• [SUPPLIED INFORMATION]

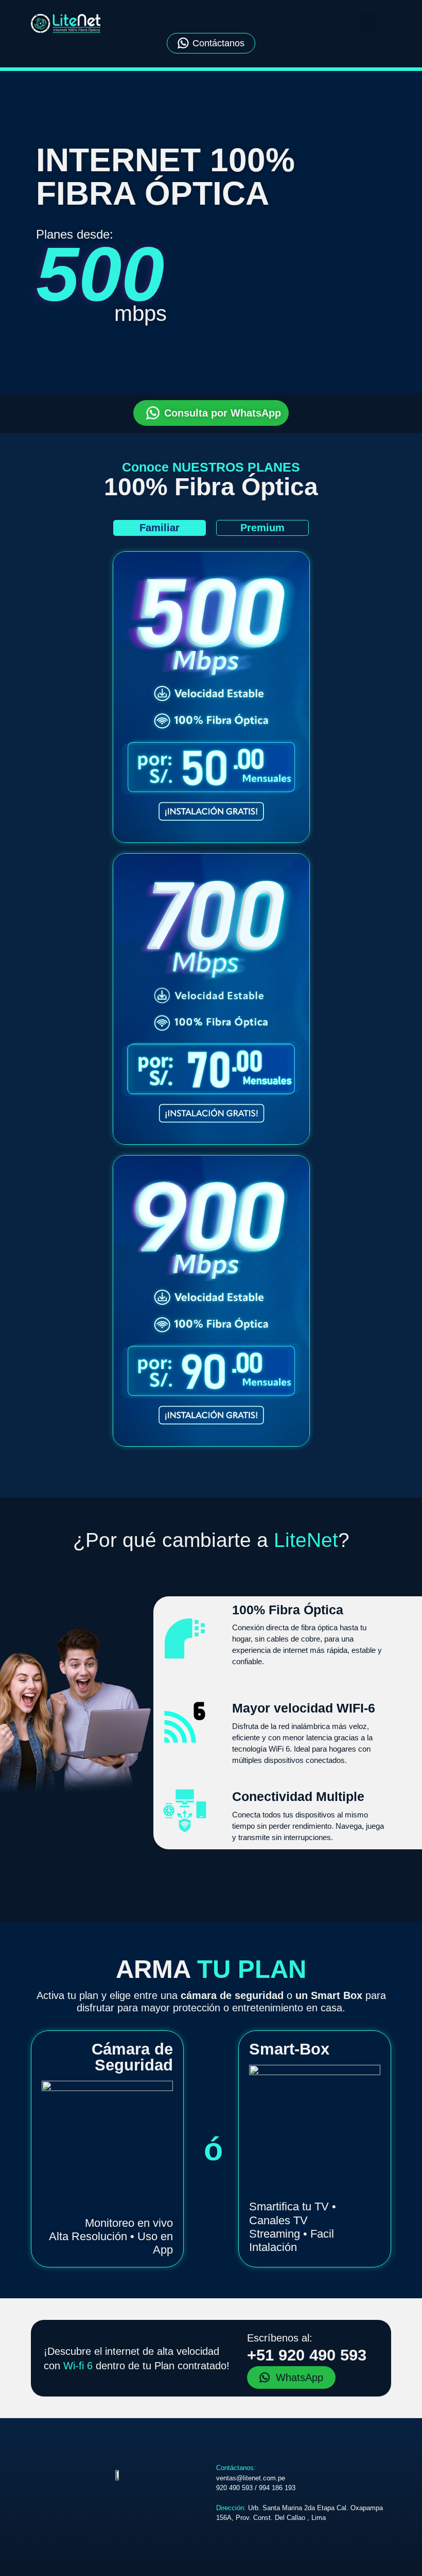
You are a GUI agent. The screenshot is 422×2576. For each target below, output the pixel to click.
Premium (262, 527)
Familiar (159, 527)
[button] (368, 22)
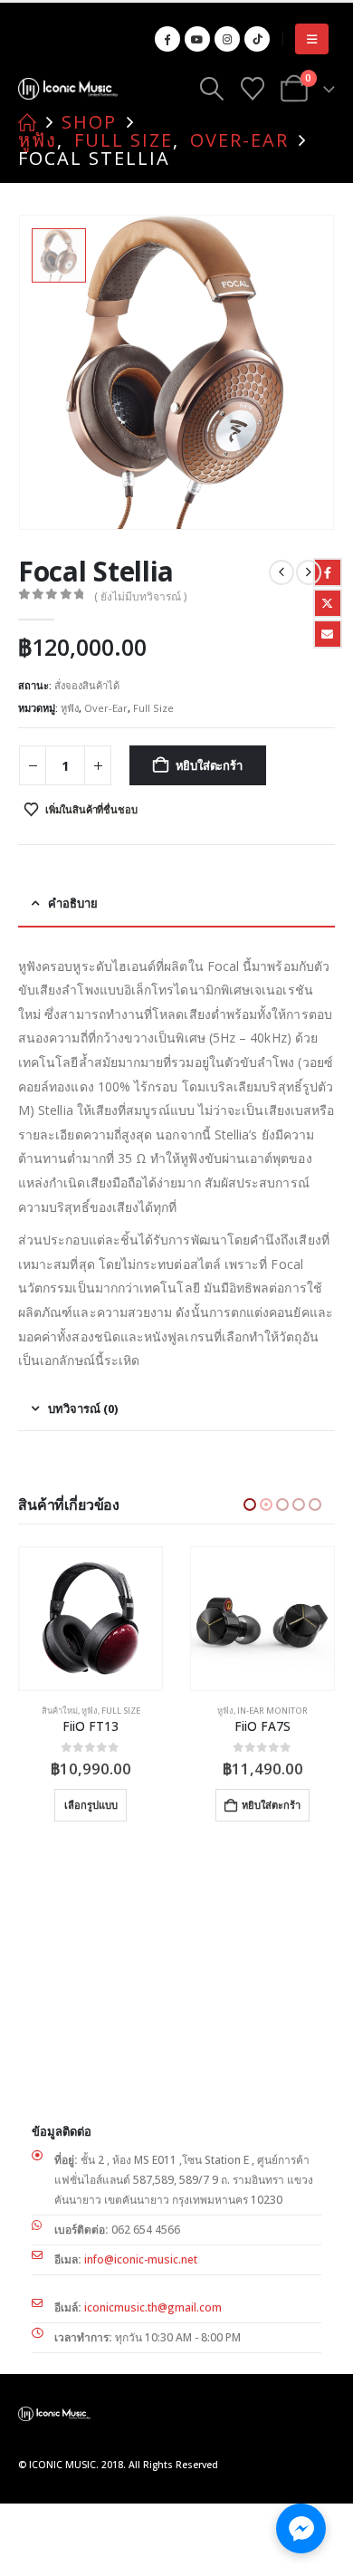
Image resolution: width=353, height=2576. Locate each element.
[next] (308, 572)
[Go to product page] (90, 1618)
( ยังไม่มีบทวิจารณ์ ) (140, 596)
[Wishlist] (252, 89)
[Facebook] (167, 39)
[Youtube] (197, 39)
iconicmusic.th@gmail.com (153, 2307)
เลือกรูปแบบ (263, 1805)
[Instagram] (227, 39)
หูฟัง (70, 708)
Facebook (327, 572)
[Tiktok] (257, 39)
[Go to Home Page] (27, 122)
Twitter (327, 603)
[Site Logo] (68, 88)
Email (327, 634)
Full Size (153, 708)
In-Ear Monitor (100, 1710)
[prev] (281, 572)
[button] (312, 39)
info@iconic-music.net (140, 2259)
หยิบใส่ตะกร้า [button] (99, 1805)
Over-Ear (106, 708)
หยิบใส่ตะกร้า (209, 765)
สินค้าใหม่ (215, 1710)
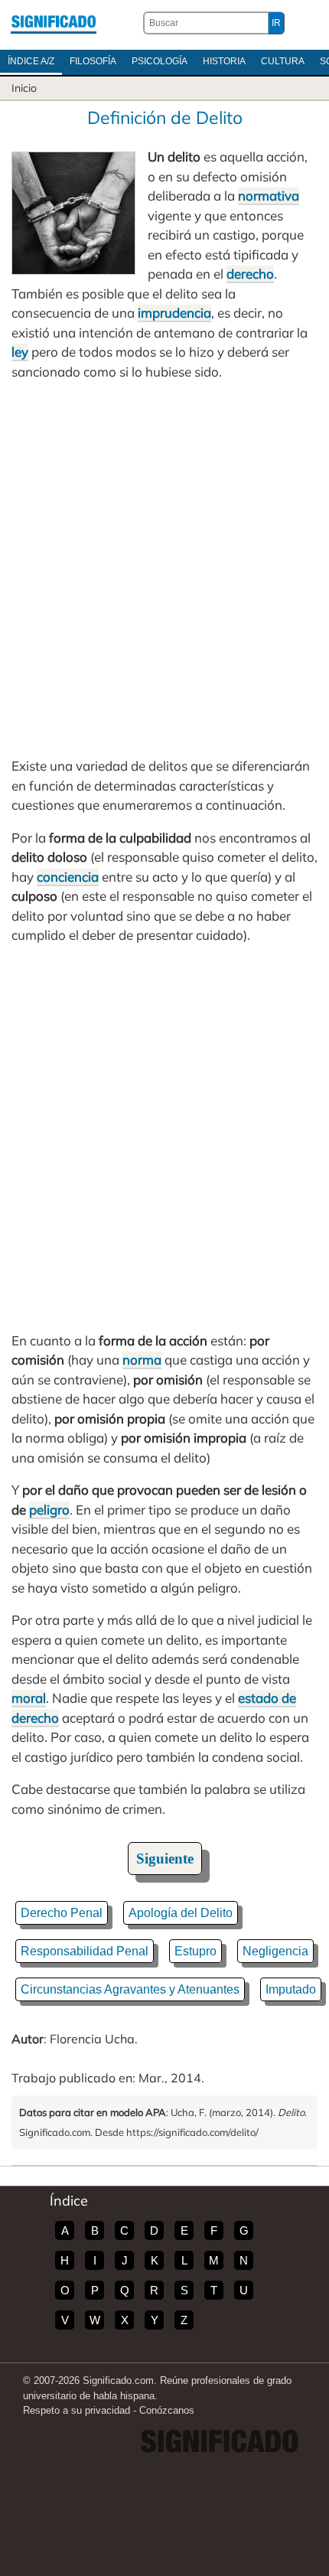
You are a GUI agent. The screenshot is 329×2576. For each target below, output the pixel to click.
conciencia (68, 877)
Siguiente (165, 1858)
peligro (49, 1510)
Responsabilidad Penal (84, 1951)
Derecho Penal (62, 1912)
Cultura (283, 61)
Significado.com (53, 23)
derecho (250, 274)
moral (28, 1698)
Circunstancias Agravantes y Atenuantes (130, 1989)
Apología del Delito (181, 1912)
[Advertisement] (164, 568)
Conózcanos (166, 2410)
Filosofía (93, 61)
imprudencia (174, 313)
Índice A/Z (31, 61)
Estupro (195, 1951)
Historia (224, 61)
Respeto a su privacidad (76, 2410)
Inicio (24, 88)
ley (19, 352)
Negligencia (275, 1951)
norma (141, 1360)
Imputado (290, 1989)
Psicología (159, 61)
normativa (268, 195)
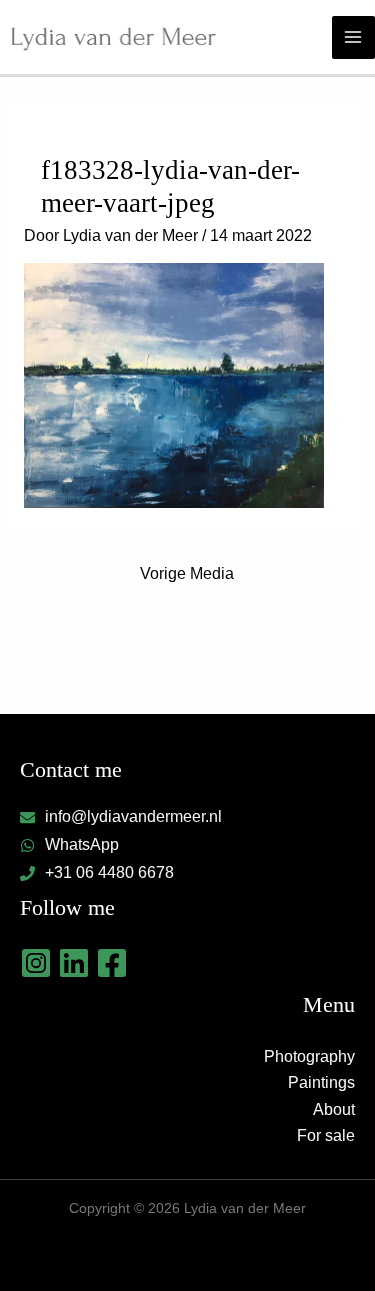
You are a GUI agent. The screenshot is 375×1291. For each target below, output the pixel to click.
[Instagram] (36, 963)
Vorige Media (187, 573)
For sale (326, 1135)
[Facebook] (112, 963)
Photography (309, 1056)
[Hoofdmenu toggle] (353, 37)
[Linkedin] (74, 963)
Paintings (321, 1082)
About (334, 1109)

• [AIM OF THE TASK] Please extract exactly, and only, the lines from the line containing "Photography (309, 1056)" through the last line of the records.

• [RESULT OF THE TASK]
Photography (309, 1056)
[Hoofdmenu toggle] (353, 37)
[Linkedin] (74, 963)
Paintings (321, 1082)
About (334, 1109)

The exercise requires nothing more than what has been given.